Researchers at McGill University in Montreal, Canada, exposed mice to the equivalent of 60 puffs of the mango-flavored Juul per day for four weeks.
Rodents suffered from cellular and molecular changes associated with the formation of cancer in conventional cigarette smokers.
America is currently in the grip of an epidemic of child vaping that has been blamed on kid-friendly flavors and attractive storefront displays.
Another study suggests that vaping – vaping for just one month – leads to ‘widespread changes’ in the lungs and increases inflammation levels (file photo)
Official figures show that at least 2.6 million American children between the ages of 11 and 18 use e-cigarettes, and the number is rising.
In the latest study, scientists exposed mice to air from a nicotine-containing Juul device.
One-third of the rats were blasted with 60 Joule puffs per day, in three 20-minute sessions with a three-hour interval between each session.
The researchers said this was to mimic low use of vaping devices.
In a November survey, one in ten teens admitted to using vapes within five minutes of waking up — a sign of addiction — while a quarter said they vaped daily.
The rest of the mice were exposed to the e-liquid used in vapes, or just air in the lab.
The e-liquid — used to create the vapor — contains propylene glycol, a petroleum by-product, and vegetable glycerin from vegetable oil.
The study focused on Juul, but studies have shown that other brands also have a harmful effect on the lungs.
Many vape devices contain e-liquids that contain hundreds of chemicals that can be harmful to the lungs. They also contain nicotine, which can lead to e-cigarette addiction.
Four weeks later, the scientists killed the mice and examined their lungs for signs of the effects of the Joule machines.
The results showed that the mice exposed to e-cigarette vapors had higher levels of white blood cells in their lungs, which indicates higher levels of inflammation.
The tests also detected changes in hundreds of genes in macrophages – another type of white blood cell involved in the immune response to infection or damage.
They said the alterations they observed indicated an increased risk of vaping-related lung injury (EVALI).
Symptoms of the condition include shortness of breath, chest pain, coughing, and hemoptysis — or coughing up blood. In severe cases, it can lead to death.

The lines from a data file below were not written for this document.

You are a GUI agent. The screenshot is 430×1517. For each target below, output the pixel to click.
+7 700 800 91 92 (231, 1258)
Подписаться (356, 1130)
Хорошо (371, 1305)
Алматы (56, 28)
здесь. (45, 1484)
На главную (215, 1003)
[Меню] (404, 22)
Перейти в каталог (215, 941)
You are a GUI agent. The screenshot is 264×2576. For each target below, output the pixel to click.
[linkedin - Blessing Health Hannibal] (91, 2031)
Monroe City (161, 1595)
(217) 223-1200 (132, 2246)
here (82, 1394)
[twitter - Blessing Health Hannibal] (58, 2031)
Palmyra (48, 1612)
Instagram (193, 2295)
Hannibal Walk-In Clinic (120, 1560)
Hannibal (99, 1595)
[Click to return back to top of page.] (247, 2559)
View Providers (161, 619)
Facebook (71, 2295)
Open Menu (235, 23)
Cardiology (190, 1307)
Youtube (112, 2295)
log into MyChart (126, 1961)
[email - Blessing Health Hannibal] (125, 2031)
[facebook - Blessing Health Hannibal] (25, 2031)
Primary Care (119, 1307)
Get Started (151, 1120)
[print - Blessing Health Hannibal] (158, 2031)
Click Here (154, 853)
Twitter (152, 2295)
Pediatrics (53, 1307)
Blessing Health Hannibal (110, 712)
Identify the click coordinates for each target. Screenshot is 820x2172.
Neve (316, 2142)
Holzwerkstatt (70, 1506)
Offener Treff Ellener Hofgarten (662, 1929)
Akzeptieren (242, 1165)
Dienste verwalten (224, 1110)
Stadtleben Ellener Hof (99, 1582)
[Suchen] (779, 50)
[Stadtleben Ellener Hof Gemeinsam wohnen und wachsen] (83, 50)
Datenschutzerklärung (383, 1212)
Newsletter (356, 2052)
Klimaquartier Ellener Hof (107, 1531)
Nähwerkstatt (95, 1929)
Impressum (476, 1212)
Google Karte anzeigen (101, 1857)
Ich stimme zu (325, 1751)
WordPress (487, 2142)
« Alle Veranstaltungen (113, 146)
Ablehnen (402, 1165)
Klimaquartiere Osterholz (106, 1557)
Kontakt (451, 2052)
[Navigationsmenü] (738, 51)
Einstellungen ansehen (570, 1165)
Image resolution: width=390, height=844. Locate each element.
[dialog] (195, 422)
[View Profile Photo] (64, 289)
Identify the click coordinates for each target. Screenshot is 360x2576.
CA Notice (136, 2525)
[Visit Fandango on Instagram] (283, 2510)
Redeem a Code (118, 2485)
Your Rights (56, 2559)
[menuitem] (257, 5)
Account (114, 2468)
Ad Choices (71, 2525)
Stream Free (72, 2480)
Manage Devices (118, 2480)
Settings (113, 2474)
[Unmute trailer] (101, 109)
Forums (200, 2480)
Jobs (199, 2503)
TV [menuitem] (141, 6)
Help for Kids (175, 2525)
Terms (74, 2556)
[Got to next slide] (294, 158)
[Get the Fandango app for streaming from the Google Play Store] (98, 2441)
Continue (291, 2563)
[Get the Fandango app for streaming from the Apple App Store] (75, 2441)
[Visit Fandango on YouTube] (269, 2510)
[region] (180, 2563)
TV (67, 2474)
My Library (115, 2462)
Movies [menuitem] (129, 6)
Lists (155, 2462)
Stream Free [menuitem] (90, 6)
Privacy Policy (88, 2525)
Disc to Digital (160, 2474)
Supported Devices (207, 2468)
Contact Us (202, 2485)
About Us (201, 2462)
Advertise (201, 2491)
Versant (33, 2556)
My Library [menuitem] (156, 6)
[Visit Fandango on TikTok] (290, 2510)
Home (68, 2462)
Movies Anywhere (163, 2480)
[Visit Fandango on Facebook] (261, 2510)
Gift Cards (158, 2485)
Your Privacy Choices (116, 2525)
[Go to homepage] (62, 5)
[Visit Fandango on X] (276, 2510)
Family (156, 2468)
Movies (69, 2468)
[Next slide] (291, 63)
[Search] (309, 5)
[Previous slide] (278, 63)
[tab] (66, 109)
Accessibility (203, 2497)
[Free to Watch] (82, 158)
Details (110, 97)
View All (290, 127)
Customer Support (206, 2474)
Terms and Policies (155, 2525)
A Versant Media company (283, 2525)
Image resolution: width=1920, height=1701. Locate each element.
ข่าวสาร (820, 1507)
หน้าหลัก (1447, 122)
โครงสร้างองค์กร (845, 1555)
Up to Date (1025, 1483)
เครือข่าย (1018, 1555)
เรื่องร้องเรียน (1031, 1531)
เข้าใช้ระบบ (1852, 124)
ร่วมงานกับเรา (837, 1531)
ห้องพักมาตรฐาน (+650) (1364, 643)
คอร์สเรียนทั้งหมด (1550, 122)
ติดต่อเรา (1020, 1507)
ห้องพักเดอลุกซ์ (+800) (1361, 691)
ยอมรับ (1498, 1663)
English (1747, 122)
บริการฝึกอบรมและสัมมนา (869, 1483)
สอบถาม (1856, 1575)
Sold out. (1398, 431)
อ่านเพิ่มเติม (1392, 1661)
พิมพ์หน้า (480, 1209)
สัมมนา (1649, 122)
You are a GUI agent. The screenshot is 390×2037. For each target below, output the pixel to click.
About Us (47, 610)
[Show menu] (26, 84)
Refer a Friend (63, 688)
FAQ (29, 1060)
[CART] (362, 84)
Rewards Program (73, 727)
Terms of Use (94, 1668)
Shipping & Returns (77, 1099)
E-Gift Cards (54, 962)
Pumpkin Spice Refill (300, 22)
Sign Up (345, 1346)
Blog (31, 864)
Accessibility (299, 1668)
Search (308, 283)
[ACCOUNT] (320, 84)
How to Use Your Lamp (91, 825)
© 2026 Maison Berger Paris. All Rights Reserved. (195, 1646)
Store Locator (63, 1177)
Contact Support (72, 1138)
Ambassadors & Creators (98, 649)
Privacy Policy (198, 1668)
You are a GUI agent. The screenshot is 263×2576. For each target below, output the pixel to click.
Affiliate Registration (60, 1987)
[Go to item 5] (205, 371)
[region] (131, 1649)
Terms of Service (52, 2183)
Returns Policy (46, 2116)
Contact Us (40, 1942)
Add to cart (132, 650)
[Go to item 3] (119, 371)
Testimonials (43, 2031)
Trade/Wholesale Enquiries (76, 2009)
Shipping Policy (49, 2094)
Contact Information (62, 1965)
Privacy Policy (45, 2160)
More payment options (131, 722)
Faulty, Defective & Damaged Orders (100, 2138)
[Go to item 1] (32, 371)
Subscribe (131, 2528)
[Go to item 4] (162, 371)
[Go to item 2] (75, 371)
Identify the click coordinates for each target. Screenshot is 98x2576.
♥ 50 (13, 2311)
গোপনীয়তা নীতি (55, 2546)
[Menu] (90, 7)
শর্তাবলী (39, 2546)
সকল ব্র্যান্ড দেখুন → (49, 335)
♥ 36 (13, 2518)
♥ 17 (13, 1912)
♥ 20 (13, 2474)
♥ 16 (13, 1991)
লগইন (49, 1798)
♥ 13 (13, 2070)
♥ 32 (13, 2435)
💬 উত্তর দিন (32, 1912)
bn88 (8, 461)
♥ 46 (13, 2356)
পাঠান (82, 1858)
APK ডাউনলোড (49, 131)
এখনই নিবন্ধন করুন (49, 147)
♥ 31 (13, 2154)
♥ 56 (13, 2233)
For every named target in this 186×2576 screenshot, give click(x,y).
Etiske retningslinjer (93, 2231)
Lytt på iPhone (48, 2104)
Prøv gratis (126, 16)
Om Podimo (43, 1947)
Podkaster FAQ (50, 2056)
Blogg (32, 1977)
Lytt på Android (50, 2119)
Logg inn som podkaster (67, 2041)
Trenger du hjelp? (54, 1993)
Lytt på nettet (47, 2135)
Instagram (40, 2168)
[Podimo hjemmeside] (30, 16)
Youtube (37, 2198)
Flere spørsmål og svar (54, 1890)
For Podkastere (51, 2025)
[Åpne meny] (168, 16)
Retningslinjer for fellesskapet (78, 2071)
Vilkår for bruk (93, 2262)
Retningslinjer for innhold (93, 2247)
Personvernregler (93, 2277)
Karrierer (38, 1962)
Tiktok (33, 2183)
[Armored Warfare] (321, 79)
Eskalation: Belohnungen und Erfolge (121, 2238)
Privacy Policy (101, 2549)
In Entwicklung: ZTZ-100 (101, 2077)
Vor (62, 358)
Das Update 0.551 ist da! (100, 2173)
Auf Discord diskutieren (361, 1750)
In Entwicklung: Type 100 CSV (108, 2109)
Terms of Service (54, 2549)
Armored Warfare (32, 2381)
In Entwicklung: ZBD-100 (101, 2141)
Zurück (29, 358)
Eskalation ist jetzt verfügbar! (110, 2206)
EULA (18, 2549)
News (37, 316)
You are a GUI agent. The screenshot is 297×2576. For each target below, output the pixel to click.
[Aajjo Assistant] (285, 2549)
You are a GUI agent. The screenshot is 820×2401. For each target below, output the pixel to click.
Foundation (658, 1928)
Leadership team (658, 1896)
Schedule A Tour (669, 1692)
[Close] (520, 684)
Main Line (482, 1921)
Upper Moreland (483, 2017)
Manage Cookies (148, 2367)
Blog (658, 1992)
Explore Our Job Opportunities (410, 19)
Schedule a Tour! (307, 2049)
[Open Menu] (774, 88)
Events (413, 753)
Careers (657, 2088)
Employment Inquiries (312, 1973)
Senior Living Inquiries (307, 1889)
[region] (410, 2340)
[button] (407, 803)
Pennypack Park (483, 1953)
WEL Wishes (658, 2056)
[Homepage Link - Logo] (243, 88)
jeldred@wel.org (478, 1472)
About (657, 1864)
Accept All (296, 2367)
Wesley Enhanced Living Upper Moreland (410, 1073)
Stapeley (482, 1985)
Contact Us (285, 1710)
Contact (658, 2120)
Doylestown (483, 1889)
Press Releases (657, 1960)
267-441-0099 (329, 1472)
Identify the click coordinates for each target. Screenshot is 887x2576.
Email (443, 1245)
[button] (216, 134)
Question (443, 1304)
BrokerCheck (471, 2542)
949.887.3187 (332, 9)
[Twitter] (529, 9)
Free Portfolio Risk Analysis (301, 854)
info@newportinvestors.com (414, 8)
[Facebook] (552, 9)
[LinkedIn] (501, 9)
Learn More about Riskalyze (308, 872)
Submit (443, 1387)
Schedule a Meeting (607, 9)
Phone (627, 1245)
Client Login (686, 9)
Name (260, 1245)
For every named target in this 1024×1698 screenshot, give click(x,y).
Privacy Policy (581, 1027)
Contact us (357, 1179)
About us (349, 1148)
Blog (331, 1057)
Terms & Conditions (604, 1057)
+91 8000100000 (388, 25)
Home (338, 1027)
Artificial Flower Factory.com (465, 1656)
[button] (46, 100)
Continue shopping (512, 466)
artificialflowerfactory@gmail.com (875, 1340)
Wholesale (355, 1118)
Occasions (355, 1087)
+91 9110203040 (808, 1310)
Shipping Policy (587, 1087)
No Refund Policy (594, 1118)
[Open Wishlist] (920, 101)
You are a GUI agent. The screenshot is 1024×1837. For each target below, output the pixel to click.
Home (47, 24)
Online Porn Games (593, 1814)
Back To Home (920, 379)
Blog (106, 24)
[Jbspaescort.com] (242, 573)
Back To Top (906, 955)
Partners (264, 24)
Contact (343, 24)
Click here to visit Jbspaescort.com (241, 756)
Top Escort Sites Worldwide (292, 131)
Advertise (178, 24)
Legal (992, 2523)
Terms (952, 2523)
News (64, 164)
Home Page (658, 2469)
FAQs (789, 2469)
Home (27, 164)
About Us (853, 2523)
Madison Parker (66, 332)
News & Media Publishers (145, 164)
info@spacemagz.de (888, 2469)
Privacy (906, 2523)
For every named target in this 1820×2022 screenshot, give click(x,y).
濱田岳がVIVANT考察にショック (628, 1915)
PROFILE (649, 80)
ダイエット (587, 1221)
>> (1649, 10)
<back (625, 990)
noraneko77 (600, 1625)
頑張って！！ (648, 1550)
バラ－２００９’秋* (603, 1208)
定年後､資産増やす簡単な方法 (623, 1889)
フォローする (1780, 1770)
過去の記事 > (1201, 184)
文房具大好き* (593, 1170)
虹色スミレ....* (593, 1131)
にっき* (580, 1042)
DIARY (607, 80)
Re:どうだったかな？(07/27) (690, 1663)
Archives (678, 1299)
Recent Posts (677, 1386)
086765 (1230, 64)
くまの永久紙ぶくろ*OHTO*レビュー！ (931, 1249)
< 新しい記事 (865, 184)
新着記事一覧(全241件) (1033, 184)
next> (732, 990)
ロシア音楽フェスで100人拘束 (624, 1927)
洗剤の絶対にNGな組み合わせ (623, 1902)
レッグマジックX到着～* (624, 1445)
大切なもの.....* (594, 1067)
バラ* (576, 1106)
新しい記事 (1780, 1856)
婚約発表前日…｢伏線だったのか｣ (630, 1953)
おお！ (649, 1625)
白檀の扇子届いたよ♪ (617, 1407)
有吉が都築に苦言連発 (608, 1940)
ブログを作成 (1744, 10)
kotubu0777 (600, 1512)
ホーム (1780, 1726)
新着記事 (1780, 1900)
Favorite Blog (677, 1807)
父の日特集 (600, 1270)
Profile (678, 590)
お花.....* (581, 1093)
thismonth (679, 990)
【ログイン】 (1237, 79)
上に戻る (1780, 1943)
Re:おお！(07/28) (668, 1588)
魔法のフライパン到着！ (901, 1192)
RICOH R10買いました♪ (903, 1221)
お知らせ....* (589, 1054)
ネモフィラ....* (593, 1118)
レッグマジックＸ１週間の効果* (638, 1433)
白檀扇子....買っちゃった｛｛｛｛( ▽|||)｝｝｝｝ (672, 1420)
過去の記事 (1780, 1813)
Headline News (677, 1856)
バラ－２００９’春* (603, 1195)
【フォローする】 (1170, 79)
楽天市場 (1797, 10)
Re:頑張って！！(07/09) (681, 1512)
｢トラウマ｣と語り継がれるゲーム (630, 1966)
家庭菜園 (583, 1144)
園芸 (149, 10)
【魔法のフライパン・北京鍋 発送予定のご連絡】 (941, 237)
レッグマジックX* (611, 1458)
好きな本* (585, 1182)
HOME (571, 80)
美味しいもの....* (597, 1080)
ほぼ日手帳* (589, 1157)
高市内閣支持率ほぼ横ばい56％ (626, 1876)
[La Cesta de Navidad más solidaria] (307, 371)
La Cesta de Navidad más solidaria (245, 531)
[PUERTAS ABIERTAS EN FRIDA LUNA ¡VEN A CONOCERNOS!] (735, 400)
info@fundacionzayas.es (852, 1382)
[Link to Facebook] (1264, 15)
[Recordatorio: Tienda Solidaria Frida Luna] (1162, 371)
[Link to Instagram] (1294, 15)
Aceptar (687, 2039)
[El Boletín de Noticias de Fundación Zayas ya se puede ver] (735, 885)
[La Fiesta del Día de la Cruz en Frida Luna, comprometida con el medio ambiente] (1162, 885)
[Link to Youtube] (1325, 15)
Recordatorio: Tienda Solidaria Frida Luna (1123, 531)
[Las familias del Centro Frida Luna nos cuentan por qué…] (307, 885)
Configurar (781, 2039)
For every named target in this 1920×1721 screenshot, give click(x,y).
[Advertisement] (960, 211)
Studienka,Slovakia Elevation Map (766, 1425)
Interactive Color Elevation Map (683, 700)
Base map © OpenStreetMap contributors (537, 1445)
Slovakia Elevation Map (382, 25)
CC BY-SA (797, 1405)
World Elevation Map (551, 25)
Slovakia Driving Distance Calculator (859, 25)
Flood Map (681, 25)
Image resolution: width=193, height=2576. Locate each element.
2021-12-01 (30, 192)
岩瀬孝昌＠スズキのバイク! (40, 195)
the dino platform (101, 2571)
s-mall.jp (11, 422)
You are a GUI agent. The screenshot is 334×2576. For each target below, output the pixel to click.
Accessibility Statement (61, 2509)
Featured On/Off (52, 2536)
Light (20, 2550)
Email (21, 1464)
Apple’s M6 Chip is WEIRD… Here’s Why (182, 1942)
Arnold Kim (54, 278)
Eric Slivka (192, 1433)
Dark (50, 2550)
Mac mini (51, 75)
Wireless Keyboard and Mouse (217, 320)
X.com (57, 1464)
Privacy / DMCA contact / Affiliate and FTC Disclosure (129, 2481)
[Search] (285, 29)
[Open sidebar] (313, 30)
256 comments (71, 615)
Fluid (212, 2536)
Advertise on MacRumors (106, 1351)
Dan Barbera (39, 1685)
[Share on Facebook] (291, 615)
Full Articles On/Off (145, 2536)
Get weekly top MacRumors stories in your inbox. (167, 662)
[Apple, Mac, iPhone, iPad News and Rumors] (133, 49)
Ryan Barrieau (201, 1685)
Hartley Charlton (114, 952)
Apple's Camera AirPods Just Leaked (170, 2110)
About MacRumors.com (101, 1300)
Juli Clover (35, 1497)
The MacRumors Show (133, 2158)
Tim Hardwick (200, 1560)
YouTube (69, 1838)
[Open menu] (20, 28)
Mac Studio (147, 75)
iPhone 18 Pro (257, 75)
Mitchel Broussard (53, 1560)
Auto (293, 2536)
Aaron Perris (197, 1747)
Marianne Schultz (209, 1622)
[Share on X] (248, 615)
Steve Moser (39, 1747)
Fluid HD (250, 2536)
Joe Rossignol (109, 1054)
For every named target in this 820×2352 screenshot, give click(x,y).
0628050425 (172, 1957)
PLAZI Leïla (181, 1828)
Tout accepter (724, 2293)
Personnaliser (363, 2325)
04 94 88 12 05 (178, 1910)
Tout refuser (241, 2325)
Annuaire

Since 2019, thousands of cases have been reported across the United States, with the condition most strongly associated with e-cigarettes.
The researchers concluded: ‘Thus, e-cigarettes are not inert and can cause significant cellular and molecular changes in the lungs.
Dr Carolyn Pagel, an expert in experimental medicine at McGill University, said: ‘The health consequences of vaping are unknown.
Our results show that inhaling vapor from a popular brand of e-cigarette causes widespread changes within the lungs.
“The data that further demonstrates that these products are not inert and may lead to lung damage if used long-term.”
She added, “We have shown that low-level aerosols of chronic exposure have local immunomodulatory effects, and radically alter protein and RNA expression at important lung sites.”
DailyMail.com has contacted Juul for comment.
Dual use of e-cigarettes and traditional cigarettes at the same time exacerbates the risks
Combustible e-cigarettes and traditional cigarettes on their own can cause a host of inflammatory and heart problems
– When used simultaneously, the health effects can be worse
Long-term use of either caused damage to blood vessels, although each caused some adverse effects that the other did not, suggesting that dual use of the products compounded the damage.
Blood from e-cig users caused blood vessel cells to permeate more than blood from tobacco smokers and non-users, which increases the risk of cell damage and heart disease.
Blood from tobacco smokers had higher levels of some common biomarkers of cardiovascular risk
The study’s lead author said that using both products together “can increase their health risks compared to using them individually.”